Onu nasıl anlatabilirim? Şairi (şiirini) anlatmaya kalkışmak zor olsa da şiirinin hakkını verendir şair, dizeleri okurlarıyla bütünleşip topluma mal olandır; tabii ki Füruğ Ferruhzad’ın “Şair olmak, insan olmaktır,” deyişini “es” geçmeden…

Dostum, tam da budur şairin işi, düşlerini yorumlayışı ve fark edişi. İnan bana, düşlerinde kapılır insan en gerçek kuruntusuna: Tüm şiir sanatı ve şairlik gerçek düş yorumculuğundan ibarettir,[2] satırlarıyla Friedrich Nietzsche’yi…

Bir gün ölürüm ben/ milat benim adımla başlar/ alnımda at koşturur kanlı çocuklar/ bilemem, nereye yağar/ sokak ortasında bıraktığım yağmur/ hangi hayatı savurur/ içimde büyüttüğüm fırtına/ yüzümden bir kuş sürüsü havalanır/ birden bir şarkıyı susar/ kitaplarımda altını çizdiğim yerler,” dizelerinin Salih Bolat’ı; birçok alanda çalıştı ama asıl sanata, edebiyata adanmış bir yaşamdı onunki… Bu sevda onu hiç terk etmedi; şair gider şiir kalır gerçeğindeki üzere…

Gerçekten de Salih, “eserlerinde, sevdalı, umutlu, acılı insanlarımızın yaşamından alır duyarlılığını. Bu duyarlılığı inceltir, derinleştirir, yalın ve akıcı bir söyleyişle şiirleştirir”di. [3]

Salih Bolat’ın şiirinde zengin ve derinlikli kültürel ve eleştirel yan söz konusuyken PEN Türkiye Yazarlar Derneği, ‘Salih Bolat Unutulmaz Şiirleriyle Yaşayacak’ başlıklı açıklamasında şunları ekledi:

Günler kısaldı. Bir bir azalmakta Ankara’nın gençleri.

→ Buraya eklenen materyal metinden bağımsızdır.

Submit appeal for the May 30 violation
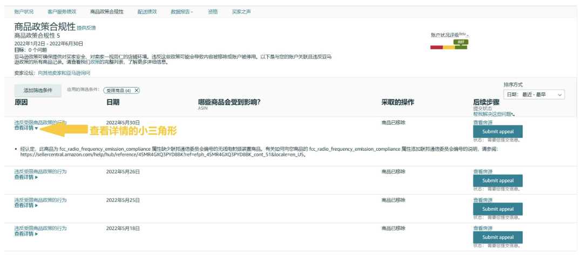 pos(498,131)
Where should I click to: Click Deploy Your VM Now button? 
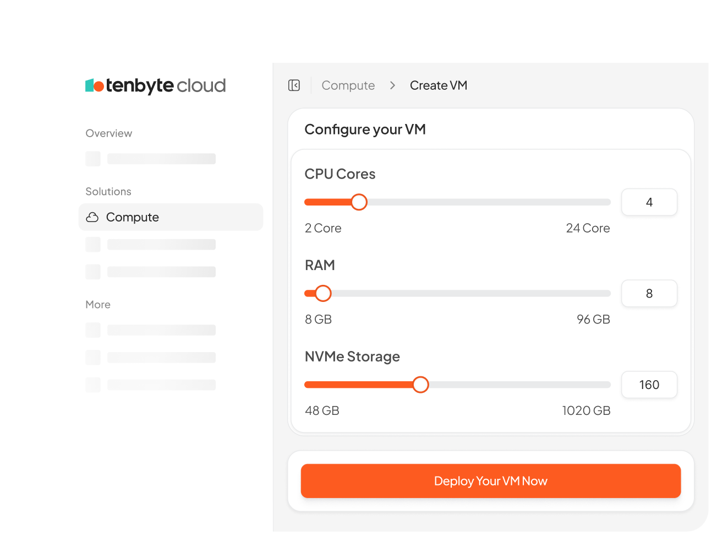491,481
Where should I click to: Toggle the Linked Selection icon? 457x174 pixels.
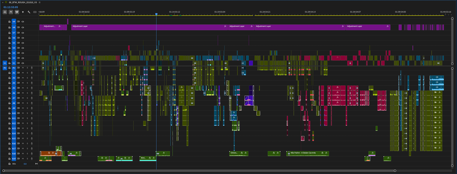(17, 12)
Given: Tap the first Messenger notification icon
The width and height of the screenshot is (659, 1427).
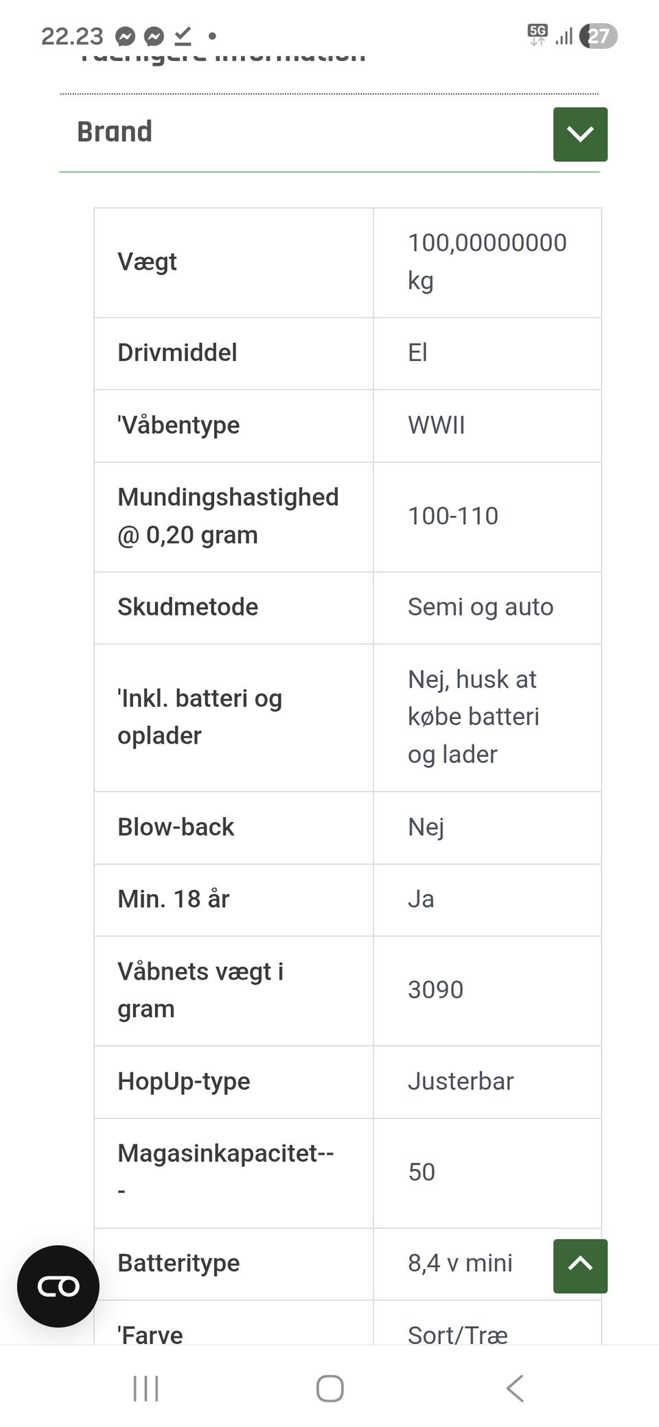Looking at the screenshot, I should pyautogui.click(x=125, y=36).
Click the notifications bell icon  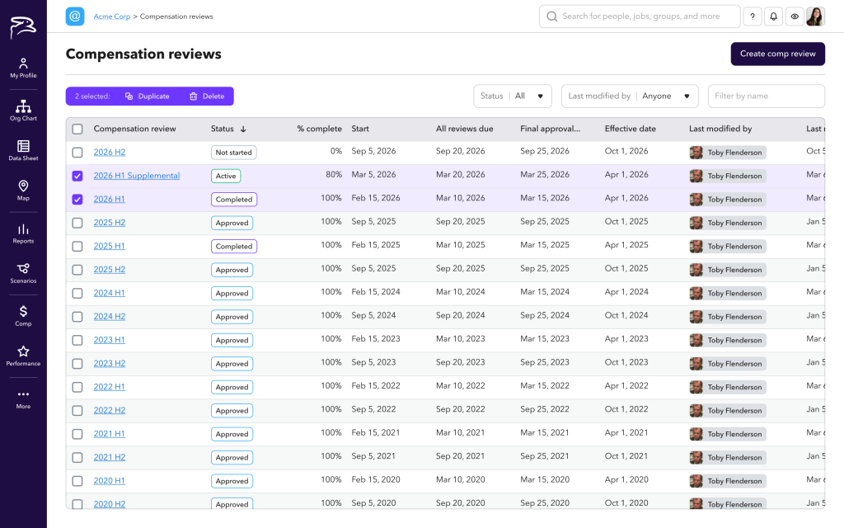(774, 17)
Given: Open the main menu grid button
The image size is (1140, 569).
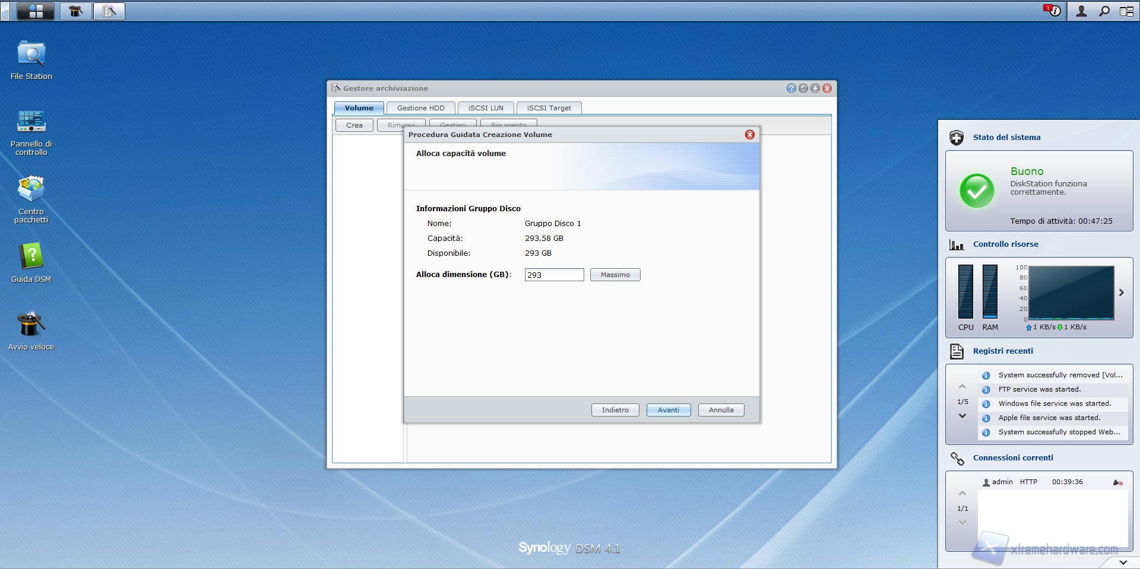Looking at the screenshot, I should click(36, 11).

Salih Bolat da şiirini bilgelikle buluşturup göç eyledi. Sabırlıydı, özenliydi. Kuşağı içinde de genel çizginin, başat eğilimlerin dışındaydı. Bin bir incelikle oluşturduğu şiiriyle insanı doğanın yalınlığına, göğün yüksekliğine, suyun derinliğine ilerletmeyi hep sürdürdü. Şiirine bakanlar ondaki olgunluğu görecekler ve zamanı durduracak tek şeyin şiir olduğunu düşünecekler: ‘Küpünde dinlenen şarap; yaz göğü/ fazla bir şey istemiyoruz, yaşamaktan başka/ anlamak istiyoruz, ters dönmüş böceği/ dinlemek istiyoruz, taştaki yosunun türküsünü,’ üzere Salih Bolat unutulmaz şiirleriyle kuşaklar boyu okunacak.[4]

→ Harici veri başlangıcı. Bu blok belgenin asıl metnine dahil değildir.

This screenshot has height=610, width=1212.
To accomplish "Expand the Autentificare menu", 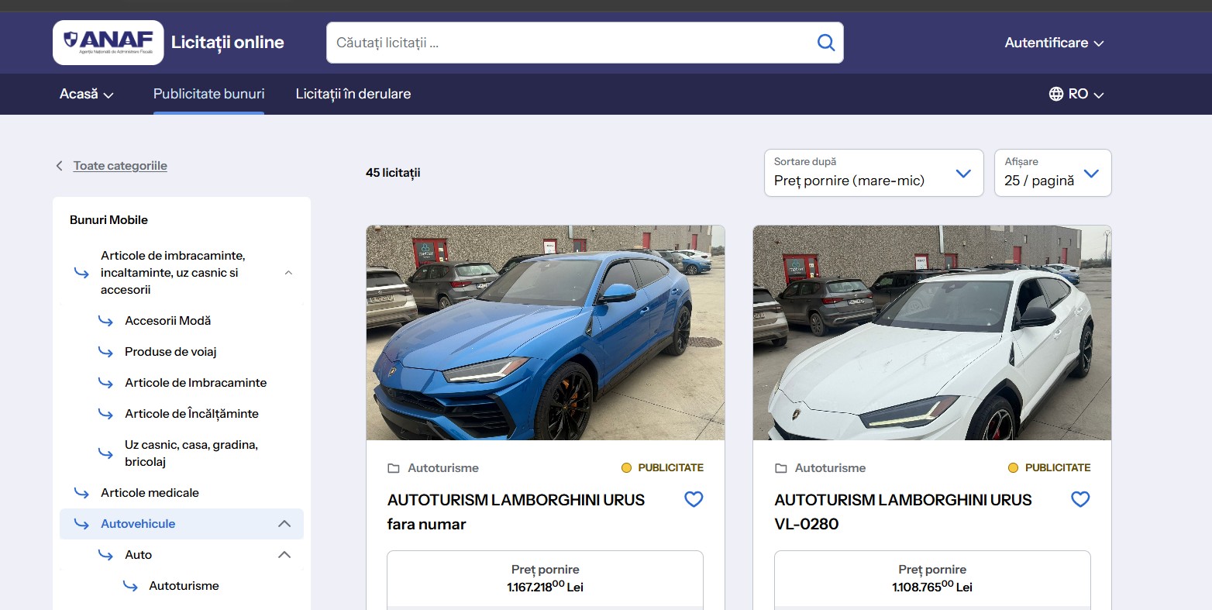I will coord(1053,43).
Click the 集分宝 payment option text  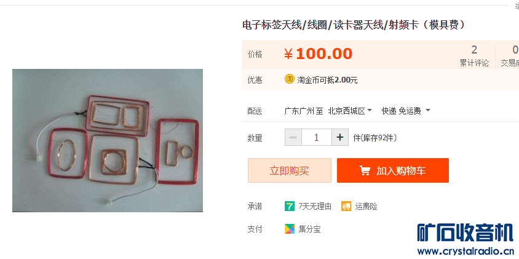(309, 229)
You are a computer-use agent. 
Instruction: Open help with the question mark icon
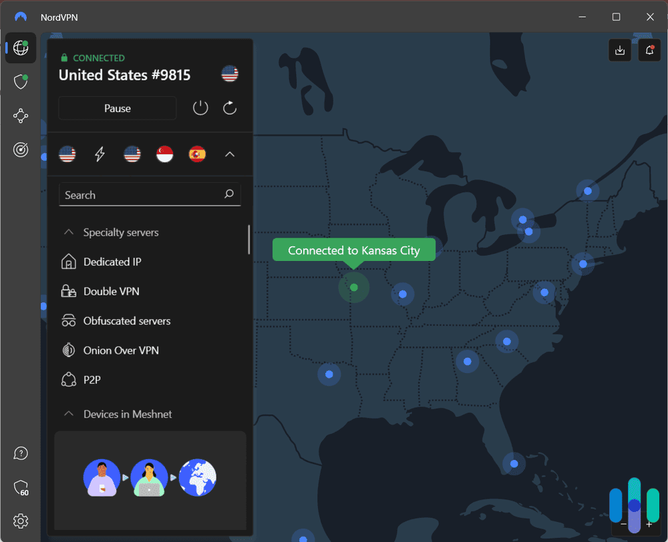pyautogui.click(x=21, y=453)
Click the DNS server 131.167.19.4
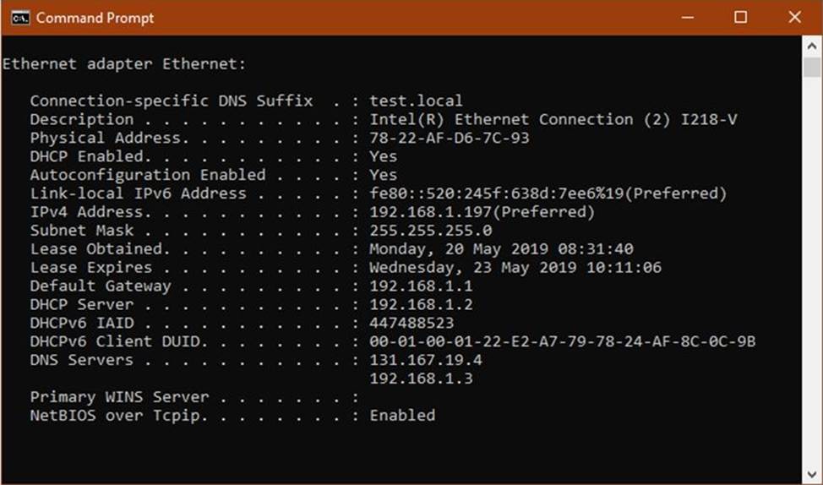 (426, 361)
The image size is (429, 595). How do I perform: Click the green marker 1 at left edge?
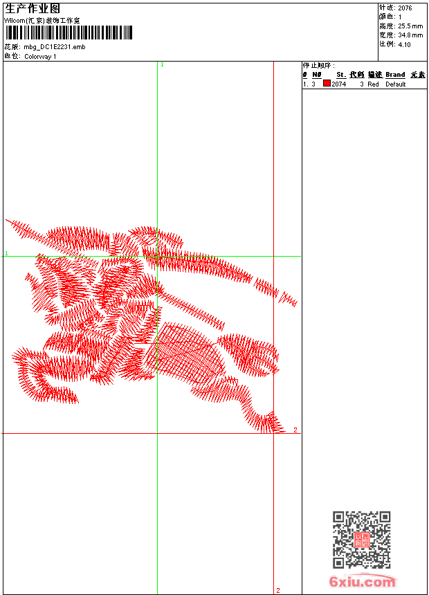(x=6, y=253)
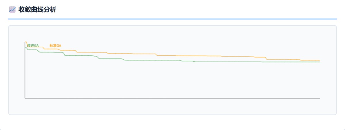Click the chart panel's rounded bottom border
Screen dimensions: 345x130
tap(173, 115)
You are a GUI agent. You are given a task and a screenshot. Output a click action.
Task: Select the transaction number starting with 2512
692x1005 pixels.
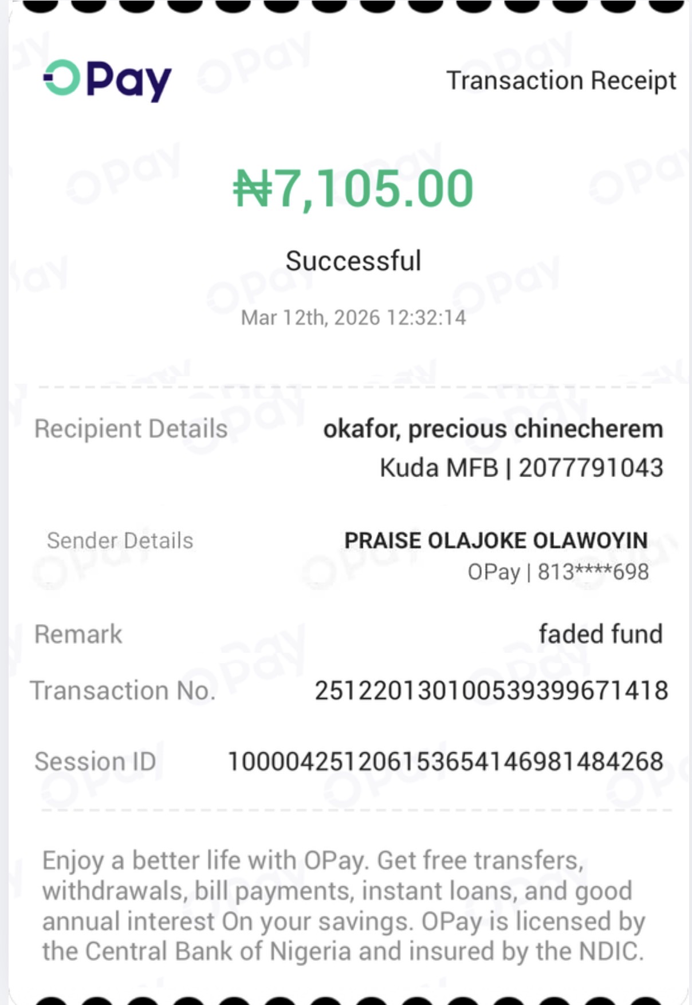pos(491,691)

Perfectus Belaslatinas’ın “Sanıyorum dışarıdan bakıldığında korku ile cesaret arasında çok inceymiş gibi görünen sınır, içeriden bakıldığında bir ateş duvarı kadar kuvvetlidir. Bu ateşten duvar bazı insanlarda vardır bazılarında da yoktur, bazılarında ise pek alçaktır, galiba bazıları bu ateşten duvara ‘vicdan’ diyor,[5] saptamasındaki “vicdan”ı şiirine dâhil etme ustalığıyla Salih Bolat, hayatın ana kaynağından beslenen, kendi kişisel tarihini önce doğduğu coğrafyanın, sonra da ülkenin tarihiyle birleştiren bir şiir bıraktı ardında.

Kilikya’ başlıklı dizeleri kendi memleketi Adana’nın ipincecik çocuğunun nasıl kendini şiire emanet ettiğinin kanıtıdır: “Çukurova yaralı bir geyik gibi/ yıkılınca Toroslardan aşağı/ ötelerde bir deniz sürüsü takılır ağa/ bir martı susar.

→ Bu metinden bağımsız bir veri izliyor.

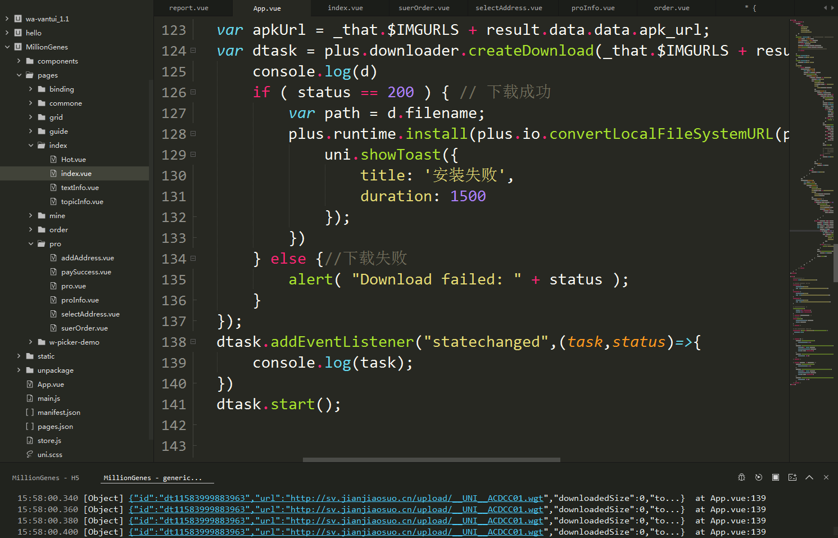Expand the components folder
Screen dimensions: 838x538
[x=19, y=61]
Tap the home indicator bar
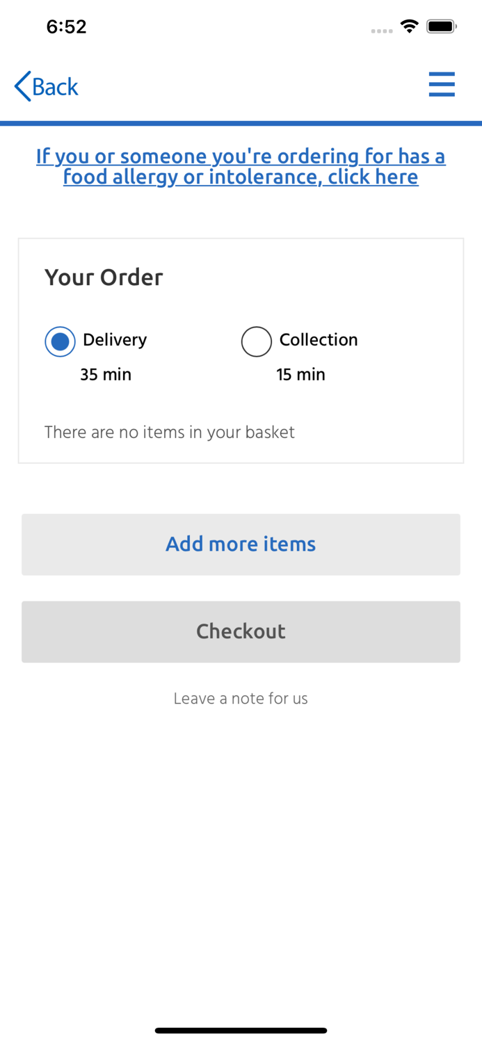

Dilin içinde saklı duran şiiri bulabilmek için de taşlara, bulutlara, yıldızlara, kuşlara inanmıştı. [6]

Özetin özeti: “Şiir sanatlar içerisinde sanatçı ve yapıt arasında en aracısız, en doğrudan, en ‘ben’, sanatçının kendisini en saklayamayacağı bir ilişkiye dayanan sanattır. Bu yüzden de belki en çok yürek isteyen bir iştir,” derdi.

Ardından da “Şiir, sözcük darbeleriyle soluk alacağımız gedikler açar,” vurgusuyla eklerdi: “Âşık olmayan şiir yazamaz![7]

Hasılı, “hayatı anladıkça büyür insan/ büyüdükçe döner ilk yalnızlığına” dizelerindeki üzere şiirle şair arasında benzerlik olur dedirtendi.

Ve de 23 Mart 1842’de aramızdan ayrılan Stendhal’ın “Mezar taşıma ‘Yaşadı, sevdi, yazdı’ yazın gerçek adımla,” notundakini andıran yaşamıyla bana hep Demokritos’un, “Aklın üç belirtisi vardır; iyi düşünmek, iyi söylemek ve iyi yapmak”; Publilius Syrus’un, “Söz, ruhun aynasıdır; bir insan nasıl konuşuyorsa öyledir,” betimlemelerini anımsatması karşılıksız değildi…

NOTLAR:

[1] Hermann Broch, ‘Vergilius’un Ölümü’, çev: Ahmet Cemal, İthaki Yay., 2022.

[2] Friedrich Nietzsche, ‘Tragedyanın Doğuşu’, çev: İsmet Zeki Eyuboğlu, Say Yay., 1994, s.18.

[3] Mustafa Demir, ‘Şiirler Şairini Yitirdi’, Güney Dergisi, No: 100, Nisan-Mayıs-Haziran 2022, s.26.

[4] Orhun Atmış, “Bolat, Son Yolculuğuna Şiirlerle Uğurlandı”, Cumhuriyet, 16 Şubat 2022, s.9.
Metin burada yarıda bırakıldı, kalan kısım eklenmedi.